Exercise instructions: Excerpt from the entries below: please repeat exactly the lines from the one containing "Instruction: Click the" through the last one, both ends included, with no pictures.

(Entries taken from a collection)
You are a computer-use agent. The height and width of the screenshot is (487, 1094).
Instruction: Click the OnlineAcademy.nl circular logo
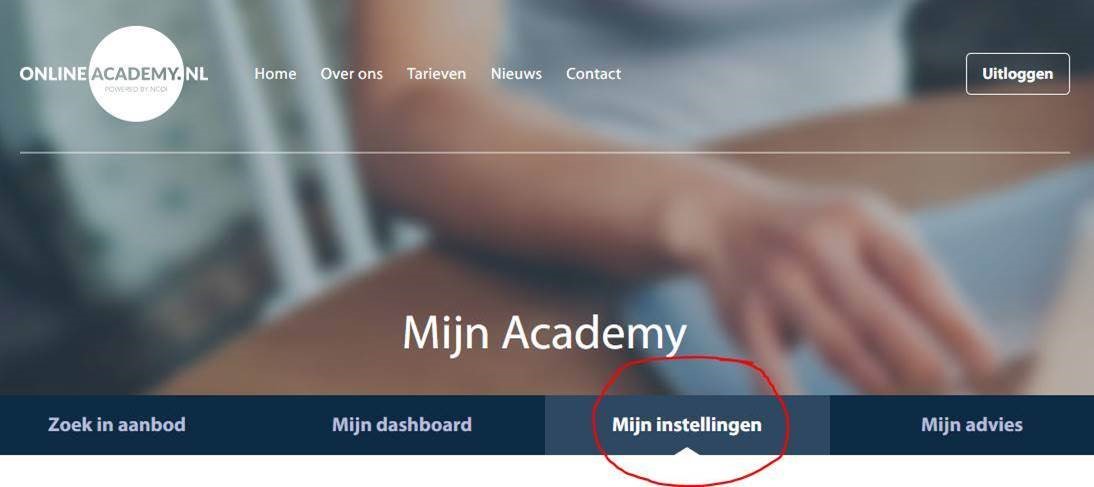tap(137, 74)
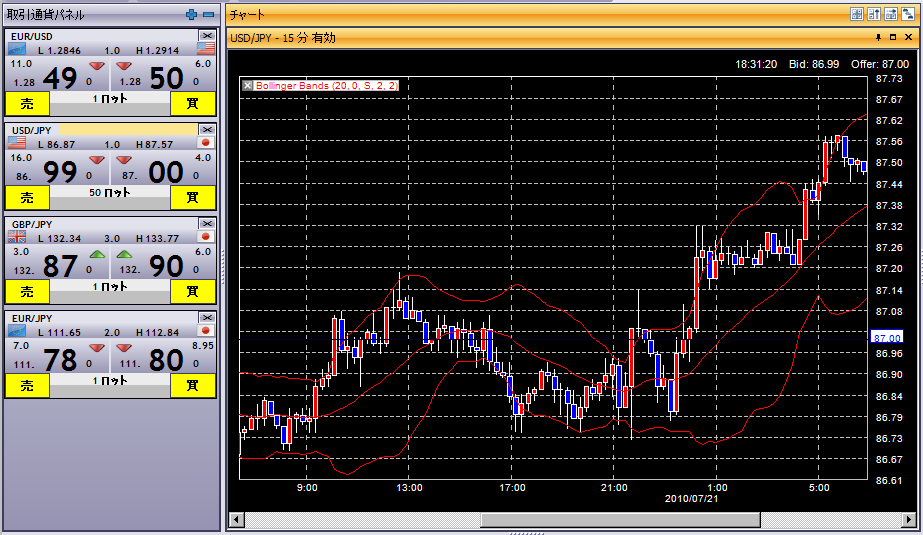Select the Bollinger Bands indicator label
Image resolution: width=923 pixels, height=535 pixels.
click(x=327, y=86)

Answer box:
Instruction: Click the OnlineAcademy.nl circular logo
tap(137, 74)
Select the Bollinger Bands indicator label
Image resolution: width=923 pixels, height=535 pixels.
click(x=327, y=86)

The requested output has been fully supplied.